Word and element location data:
--- --- ---
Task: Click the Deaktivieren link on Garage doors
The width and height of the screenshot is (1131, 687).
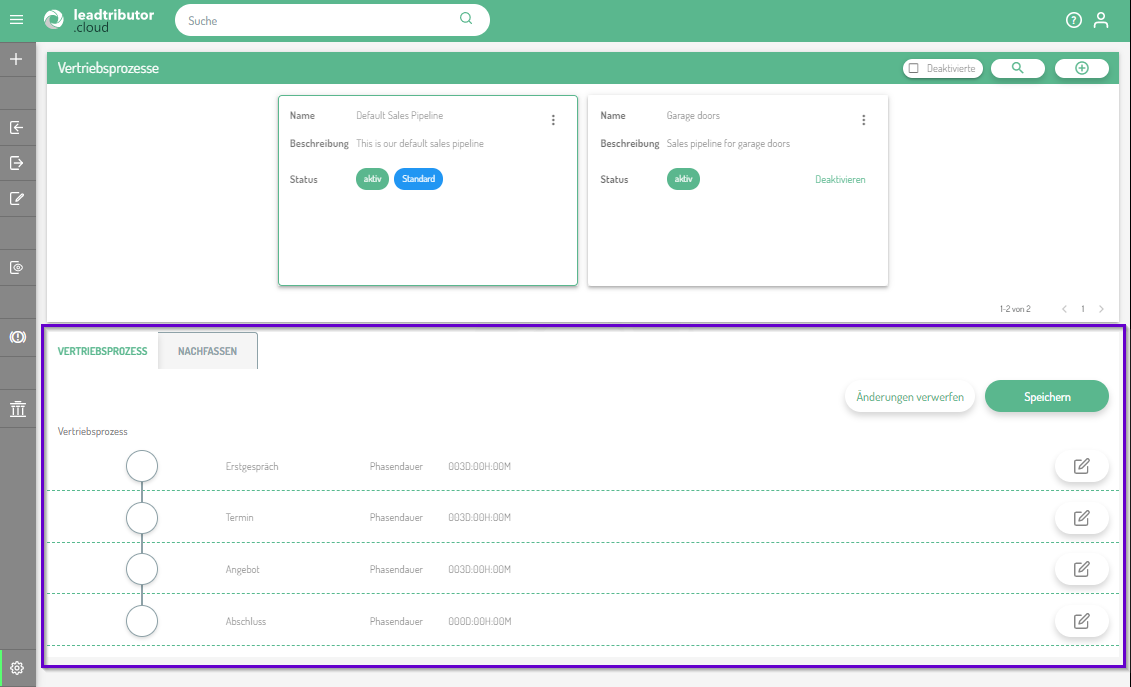Action: (840, 180)
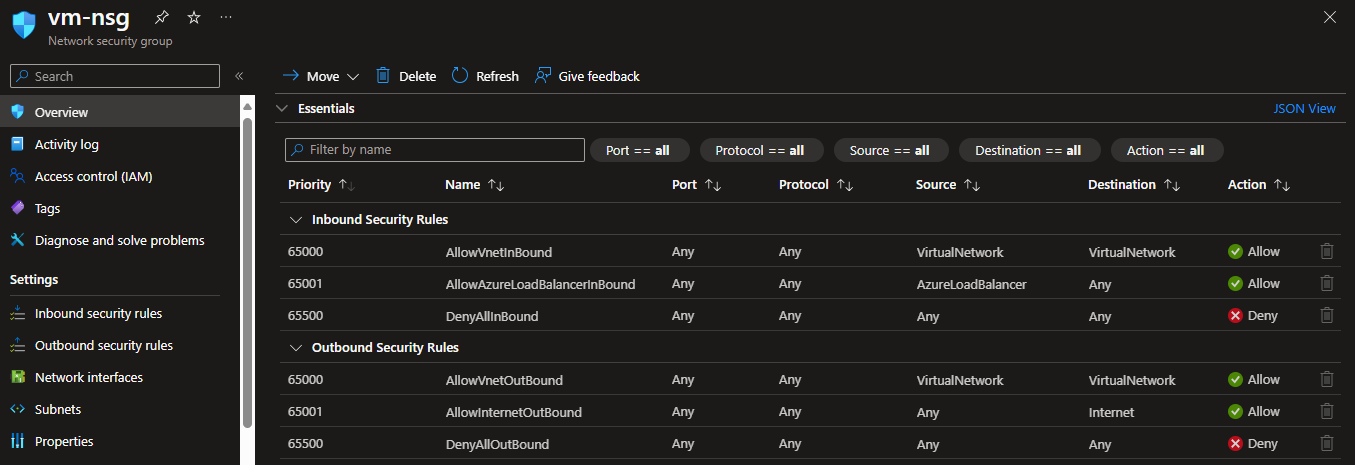Click the Delete toolbar button
Screen dimensions: 1355x465
click(406, 76)
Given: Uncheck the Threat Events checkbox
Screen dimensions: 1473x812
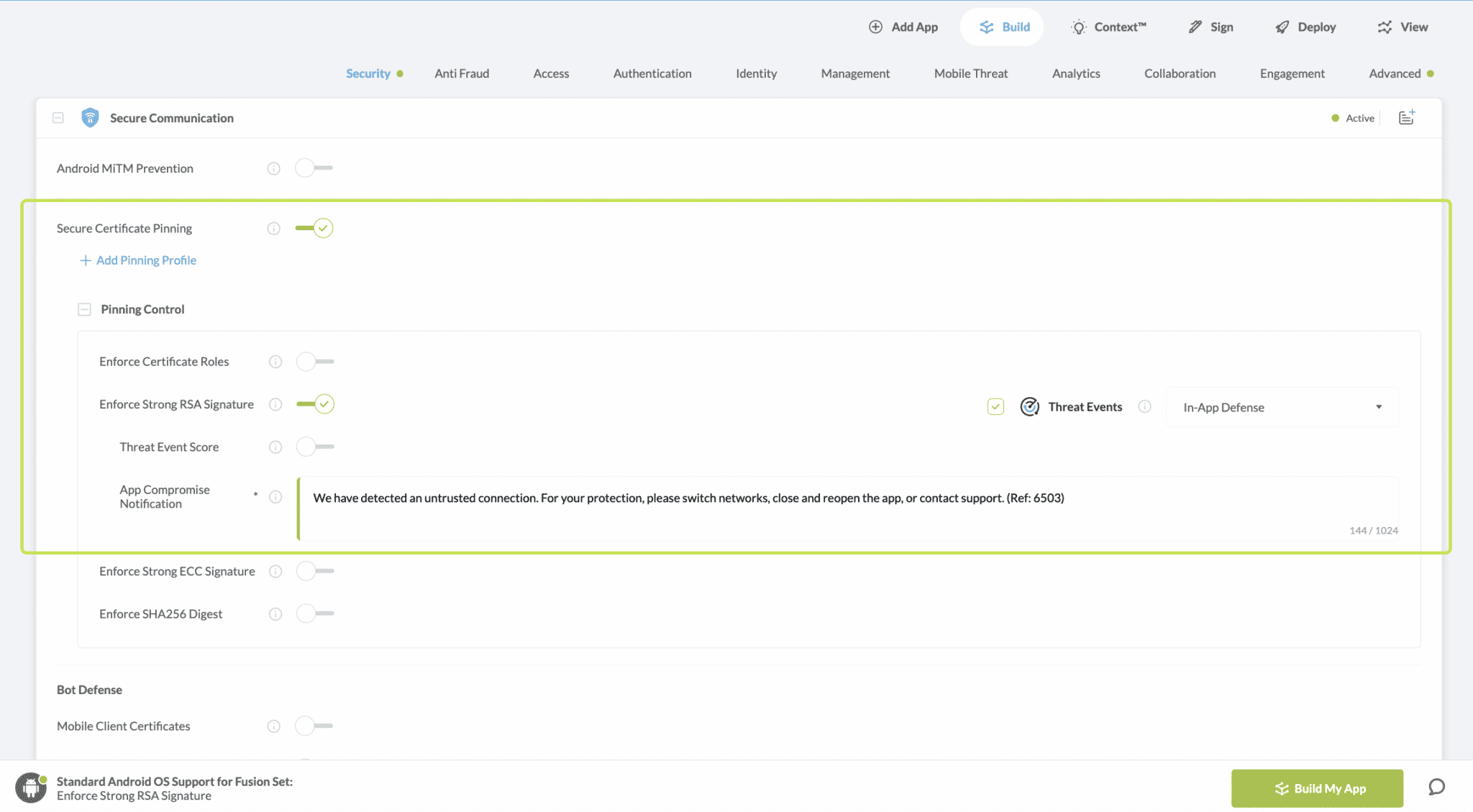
--- --- ---
◆ **Required work**
Copy out all of the items above word for word, leaving the pictures out of your answer.

◆ **Response below**
Task: Click the Deaktivieren link on Garage doors
The width and height of the screenshot is (1131, 687).
Action: (840, 180)
Click the Delete toolbar button
Screen dimensions: 1355x465
click(406, 76)
Given: Uncheck the Threat Events checkbox
Screen dimensions: 1473x812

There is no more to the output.